雪おんな、耳なし芳一など、小泉八雲が生き返らせた民間伝承十五編を収録。恐怖漫画家つのだじろうの筆で贈る戦慄の怪異短篇集。
『怪談』(Kwaidan)は小泉八雲(ラフカディオ・ハーン、西暦一八五〇一九〇四年)の手になる短篇小説集である。明治三七(一九〇四)年、アメリカとイギリスで出版され、大正一五(一九二六)年『小泉八雲全集』第七巻(第一書房)に翻訳が収録された。『古今著聞集』などの古典や民間説話に取材した怪談奇話一七篇と昆虫研究三篇を収める。

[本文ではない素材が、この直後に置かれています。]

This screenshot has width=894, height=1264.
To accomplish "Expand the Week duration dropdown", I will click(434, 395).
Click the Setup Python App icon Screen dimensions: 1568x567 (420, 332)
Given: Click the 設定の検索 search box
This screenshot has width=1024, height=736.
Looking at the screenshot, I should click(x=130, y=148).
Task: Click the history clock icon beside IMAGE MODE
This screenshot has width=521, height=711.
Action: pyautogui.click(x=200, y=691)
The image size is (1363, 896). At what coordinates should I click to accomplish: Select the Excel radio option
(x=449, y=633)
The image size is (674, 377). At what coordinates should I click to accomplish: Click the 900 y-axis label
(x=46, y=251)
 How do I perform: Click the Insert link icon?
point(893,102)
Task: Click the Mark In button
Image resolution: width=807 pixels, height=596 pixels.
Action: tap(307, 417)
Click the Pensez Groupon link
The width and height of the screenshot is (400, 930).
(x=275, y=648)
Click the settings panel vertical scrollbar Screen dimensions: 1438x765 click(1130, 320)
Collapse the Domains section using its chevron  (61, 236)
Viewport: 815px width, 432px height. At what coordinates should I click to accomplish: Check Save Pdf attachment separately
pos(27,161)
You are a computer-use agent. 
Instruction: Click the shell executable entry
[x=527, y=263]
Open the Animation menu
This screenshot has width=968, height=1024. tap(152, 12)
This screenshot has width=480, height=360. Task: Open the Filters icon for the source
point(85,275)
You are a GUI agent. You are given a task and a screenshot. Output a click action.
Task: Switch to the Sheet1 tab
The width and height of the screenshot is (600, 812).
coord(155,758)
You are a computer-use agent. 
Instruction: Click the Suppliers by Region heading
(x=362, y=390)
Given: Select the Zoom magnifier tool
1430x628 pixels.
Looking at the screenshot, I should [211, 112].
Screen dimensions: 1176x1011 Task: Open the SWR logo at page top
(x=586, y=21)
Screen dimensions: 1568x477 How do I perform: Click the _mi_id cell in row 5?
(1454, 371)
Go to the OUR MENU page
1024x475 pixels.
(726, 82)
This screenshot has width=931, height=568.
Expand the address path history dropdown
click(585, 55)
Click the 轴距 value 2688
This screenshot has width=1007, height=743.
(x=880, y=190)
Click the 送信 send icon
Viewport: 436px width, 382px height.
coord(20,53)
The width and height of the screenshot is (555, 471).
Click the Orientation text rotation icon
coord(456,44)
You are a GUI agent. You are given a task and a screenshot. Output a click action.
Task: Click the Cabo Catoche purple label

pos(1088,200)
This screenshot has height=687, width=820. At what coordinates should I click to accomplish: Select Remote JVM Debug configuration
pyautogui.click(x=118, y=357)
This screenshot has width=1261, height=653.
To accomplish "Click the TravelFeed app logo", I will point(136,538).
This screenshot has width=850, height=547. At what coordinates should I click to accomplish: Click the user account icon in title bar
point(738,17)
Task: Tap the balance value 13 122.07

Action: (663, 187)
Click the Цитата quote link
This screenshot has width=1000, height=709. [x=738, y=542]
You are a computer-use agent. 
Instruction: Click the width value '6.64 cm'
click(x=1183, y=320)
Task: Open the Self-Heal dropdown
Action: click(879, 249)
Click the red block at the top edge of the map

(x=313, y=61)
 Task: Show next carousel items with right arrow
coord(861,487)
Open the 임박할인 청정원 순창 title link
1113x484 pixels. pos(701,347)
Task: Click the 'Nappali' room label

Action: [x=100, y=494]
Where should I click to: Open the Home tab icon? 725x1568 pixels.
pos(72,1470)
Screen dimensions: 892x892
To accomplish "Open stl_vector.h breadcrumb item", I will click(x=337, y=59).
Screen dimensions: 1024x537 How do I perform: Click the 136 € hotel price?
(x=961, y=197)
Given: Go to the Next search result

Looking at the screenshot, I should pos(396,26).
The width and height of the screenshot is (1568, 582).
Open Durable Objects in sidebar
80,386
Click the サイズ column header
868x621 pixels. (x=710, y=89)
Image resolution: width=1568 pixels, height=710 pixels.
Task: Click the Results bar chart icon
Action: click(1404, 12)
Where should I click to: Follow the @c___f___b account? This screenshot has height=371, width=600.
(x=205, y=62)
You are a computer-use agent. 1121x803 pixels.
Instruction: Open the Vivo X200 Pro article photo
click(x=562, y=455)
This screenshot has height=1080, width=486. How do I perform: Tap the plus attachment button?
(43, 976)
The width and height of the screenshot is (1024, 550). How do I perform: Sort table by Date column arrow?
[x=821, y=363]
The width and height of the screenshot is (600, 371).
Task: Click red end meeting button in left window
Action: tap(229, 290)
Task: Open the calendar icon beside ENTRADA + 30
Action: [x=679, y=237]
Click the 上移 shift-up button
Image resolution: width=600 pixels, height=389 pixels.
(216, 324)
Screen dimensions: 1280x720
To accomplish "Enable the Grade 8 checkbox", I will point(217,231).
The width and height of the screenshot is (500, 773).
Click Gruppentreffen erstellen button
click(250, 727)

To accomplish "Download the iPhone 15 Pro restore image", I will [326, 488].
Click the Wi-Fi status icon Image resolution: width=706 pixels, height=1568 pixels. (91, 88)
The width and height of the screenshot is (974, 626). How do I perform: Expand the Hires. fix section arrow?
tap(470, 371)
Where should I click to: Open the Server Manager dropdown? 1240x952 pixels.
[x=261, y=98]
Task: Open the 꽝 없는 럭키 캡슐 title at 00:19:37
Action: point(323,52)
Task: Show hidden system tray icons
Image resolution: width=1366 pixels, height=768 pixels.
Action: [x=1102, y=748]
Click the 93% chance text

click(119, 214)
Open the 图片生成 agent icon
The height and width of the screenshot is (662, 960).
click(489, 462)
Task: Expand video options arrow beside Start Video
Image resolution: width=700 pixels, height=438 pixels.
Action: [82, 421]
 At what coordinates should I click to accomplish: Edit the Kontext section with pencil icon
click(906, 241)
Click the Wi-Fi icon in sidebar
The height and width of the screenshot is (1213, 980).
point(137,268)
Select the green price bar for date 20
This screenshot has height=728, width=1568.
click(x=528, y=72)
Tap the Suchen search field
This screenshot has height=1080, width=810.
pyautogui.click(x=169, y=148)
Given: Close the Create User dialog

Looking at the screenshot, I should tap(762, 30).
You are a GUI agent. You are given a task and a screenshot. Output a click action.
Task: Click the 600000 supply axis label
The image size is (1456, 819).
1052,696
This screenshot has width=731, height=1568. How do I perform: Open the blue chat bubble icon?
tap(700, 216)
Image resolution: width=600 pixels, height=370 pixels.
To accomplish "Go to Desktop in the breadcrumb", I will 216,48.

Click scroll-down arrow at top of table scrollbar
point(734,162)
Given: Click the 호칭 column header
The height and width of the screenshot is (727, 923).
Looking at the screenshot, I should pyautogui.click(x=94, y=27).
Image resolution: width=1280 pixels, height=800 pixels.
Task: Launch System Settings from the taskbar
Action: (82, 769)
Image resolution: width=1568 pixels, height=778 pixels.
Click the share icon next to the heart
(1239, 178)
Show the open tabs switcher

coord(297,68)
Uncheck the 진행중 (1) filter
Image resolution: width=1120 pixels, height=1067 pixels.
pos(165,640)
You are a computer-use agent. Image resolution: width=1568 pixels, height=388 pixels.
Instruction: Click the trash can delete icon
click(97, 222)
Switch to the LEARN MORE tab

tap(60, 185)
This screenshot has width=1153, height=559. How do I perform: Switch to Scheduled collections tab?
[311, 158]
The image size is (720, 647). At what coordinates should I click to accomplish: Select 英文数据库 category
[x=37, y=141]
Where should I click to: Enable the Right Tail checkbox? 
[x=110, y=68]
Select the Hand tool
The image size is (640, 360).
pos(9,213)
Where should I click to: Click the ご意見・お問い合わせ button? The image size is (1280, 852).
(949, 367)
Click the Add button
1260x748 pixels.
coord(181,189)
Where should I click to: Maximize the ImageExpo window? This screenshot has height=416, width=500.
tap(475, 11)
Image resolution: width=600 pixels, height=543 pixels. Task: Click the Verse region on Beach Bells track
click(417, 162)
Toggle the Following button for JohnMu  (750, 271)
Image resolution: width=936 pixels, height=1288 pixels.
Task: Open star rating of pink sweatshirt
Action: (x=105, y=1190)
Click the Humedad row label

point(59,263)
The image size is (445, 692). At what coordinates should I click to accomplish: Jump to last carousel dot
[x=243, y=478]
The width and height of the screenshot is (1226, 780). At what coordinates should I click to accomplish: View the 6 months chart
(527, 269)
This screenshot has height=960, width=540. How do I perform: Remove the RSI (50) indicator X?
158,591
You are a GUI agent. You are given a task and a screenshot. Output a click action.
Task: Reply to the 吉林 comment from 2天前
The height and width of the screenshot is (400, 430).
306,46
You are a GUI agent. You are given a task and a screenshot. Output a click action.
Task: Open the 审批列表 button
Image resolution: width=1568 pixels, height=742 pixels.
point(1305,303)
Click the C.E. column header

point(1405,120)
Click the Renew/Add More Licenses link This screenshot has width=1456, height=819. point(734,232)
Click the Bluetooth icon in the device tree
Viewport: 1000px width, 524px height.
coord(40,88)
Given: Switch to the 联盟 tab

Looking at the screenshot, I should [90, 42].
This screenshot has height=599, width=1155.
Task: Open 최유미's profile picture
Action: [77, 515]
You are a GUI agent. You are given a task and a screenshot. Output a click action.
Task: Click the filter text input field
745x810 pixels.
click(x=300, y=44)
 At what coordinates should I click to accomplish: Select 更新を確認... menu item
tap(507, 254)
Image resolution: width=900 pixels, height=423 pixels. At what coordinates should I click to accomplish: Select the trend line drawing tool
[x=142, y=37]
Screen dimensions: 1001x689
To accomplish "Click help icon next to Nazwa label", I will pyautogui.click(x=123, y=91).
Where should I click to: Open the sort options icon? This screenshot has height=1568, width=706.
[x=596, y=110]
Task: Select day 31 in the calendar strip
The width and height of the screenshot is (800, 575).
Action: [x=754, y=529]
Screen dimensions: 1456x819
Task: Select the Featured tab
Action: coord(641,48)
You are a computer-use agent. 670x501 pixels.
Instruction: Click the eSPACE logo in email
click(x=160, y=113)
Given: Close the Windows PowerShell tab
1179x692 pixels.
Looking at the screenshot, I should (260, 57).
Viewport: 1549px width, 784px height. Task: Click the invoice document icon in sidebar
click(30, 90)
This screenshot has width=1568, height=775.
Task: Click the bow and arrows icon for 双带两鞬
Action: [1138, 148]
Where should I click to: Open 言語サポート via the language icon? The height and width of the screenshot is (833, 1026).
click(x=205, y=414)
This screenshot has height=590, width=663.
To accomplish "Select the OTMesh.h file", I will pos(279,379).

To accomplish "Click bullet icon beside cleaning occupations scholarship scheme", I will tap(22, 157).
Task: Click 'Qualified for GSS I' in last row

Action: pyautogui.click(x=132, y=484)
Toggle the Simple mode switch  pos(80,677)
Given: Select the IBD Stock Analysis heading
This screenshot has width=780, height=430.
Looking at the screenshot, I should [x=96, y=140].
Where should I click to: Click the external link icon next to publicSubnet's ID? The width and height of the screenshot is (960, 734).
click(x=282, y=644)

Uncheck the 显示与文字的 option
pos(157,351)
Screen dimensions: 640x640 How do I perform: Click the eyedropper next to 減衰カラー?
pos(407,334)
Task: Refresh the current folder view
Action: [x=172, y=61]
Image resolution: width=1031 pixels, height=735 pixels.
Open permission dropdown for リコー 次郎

ラフカディオ・ハーンはギリシアに生れ、イギリス、フランスで教育を受けたのち、アメリカに渡り新聞記者になった。かねてから東洋に興味を抱いていたハーンは、明治二三(一八九〇)年に来日、松江中学などで英語教師を勤めながら日本研究を深め、日本のありのままの姿を欧米に伝えた。来日した年、小泉セツと結婚。のち日本に帰化して小泉八雲を名乗る。『怪談』では東洋的な趣きを豊かに盛りこみ、単なる日本紹介の域を超えた文学的芳香の高い作品に仕上げることに成功している。
本全集への収録にあたっては、八雲のほかの著作集『骨董』『天の川綺譚』『明暗』『霊の日本』からも適宜作品を採り入れ、再編集を施した。